Influence of the 5-HT2C receptor antagonist SB242,084 on behaviour produced by the 5-HT2 agonist Ro60-0175 and the indirect 5-HT agonist dexfenfluramine

1 Ro60-0175 has been described as a selective agonist at the 5-HT2C receptor, yet it has only 10-fold higher affinity at the 5-HT2C compared to the 5-HT2A subtype, and equivalent affinity for the 5-HT2B receptor. 2 The selective 5-HT2C receptor antagonist SB242,084 (0.5 mg kg(-1) i.p.), blocked the hypoactivity and penile grooming induced by Ro60-0175 (1 mg kg(-1) s.c.). The combination of SB242,084 (0.5 mg kg(-1) i.p.) and Ro60-0175 (3-10 mg kg(-1)) produced a completely different pattern of behaviours including wet-dog shakes, hyperactivity and back muscle contractions.
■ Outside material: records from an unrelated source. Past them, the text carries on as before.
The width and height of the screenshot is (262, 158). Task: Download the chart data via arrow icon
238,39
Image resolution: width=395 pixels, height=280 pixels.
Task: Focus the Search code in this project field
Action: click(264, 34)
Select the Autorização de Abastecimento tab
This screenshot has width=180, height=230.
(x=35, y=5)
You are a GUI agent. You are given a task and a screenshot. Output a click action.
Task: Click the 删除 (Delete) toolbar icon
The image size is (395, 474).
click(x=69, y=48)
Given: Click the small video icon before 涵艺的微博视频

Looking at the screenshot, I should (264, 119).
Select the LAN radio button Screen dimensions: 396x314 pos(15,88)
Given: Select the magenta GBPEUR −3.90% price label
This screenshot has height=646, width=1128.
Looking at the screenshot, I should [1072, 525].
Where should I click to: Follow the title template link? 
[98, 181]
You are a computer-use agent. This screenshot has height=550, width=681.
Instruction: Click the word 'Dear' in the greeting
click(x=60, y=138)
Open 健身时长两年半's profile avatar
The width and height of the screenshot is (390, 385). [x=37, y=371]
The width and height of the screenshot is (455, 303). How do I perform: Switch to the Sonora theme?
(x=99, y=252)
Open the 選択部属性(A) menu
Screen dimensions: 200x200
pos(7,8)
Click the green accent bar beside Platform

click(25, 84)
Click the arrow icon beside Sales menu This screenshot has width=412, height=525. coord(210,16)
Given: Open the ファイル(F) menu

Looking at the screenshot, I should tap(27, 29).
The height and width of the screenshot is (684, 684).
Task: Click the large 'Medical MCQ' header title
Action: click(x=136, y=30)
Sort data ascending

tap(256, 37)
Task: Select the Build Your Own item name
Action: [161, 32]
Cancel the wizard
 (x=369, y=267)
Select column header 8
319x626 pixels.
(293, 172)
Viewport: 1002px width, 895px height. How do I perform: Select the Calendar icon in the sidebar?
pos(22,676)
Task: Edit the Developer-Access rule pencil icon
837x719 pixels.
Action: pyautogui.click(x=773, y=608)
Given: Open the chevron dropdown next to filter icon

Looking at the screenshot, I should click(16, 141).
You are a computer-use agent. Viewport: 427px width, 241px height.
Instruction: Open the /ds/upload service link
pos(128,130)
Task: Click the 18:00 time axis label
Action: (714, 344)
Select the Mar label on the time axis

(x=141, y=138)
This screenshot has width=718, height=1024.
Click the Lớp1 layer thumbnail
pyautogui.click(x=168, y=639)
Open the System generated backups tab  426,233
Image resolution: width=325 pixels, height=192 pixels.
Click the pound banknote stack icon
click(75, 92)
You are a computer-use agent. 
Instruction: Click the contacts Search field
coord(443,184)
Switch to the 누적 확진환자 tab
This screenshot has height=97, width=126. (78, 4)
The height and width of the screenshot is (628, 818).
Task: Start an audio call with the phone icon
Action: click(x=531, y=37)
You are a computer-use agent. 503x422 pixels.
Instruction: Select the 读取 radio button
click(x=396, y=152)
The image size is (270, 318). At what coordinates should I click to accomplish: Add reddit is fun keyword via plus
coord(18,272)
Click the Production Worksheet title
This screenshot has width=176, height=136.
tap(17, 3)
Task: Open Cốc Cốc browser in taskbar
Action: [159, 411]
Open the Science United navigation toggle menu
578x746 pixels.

These latter effects were blocked by the selective 5-HT2A receptor antagonist MDL100,907 (0.5 mg kg (1) i.p.), but not the 5-HT2B receptor antagonist SB215,505 (3 mg kg (1) p.o.). 3 The indirect 5-HT releaser/reuptake inhibitor dexfenfluramine (1-10 mg kg (1) i.p.) produced a mild increase in locomotor activity, penile grooming, and occasional back muscle contractions and wet-dog shakes. Pre-treatment with SB242,084 (0.5 mg kg(-1)), blocked the incidence of penile grooming, and markedly potentiated both the dexfenfluramine-induced hyperactivity, the incidence of back muscle contractions, and to a lesser extent wet-dog shakes. Some toxicity was also evident in animals treated with dexfenfluramine (10 mg kg(-1))/SB242.084 (0.5 mg kg (1)), but not in any other treatment groups. 4 The hyperactivity and toxicity produced by the dexfenfluramine (10 mg kg(-1))/SB242,084 (0.5 mg kg(-1)) combination was replicated in a further study, and hyperthermia was also recorded. Both hyperthermia and toxicity were blocked by MDL100,907 (0.5 mg kg(-1)) but not SB215,505 (3 mg kg(-1)). An attenuation of the hyperlocomotor response was also observed following MDL100,907. 5 These findings suggest that 5-HT2C receptor activation can inhibit the expression of behaviours mediated through other 5-HT receptor subtypes.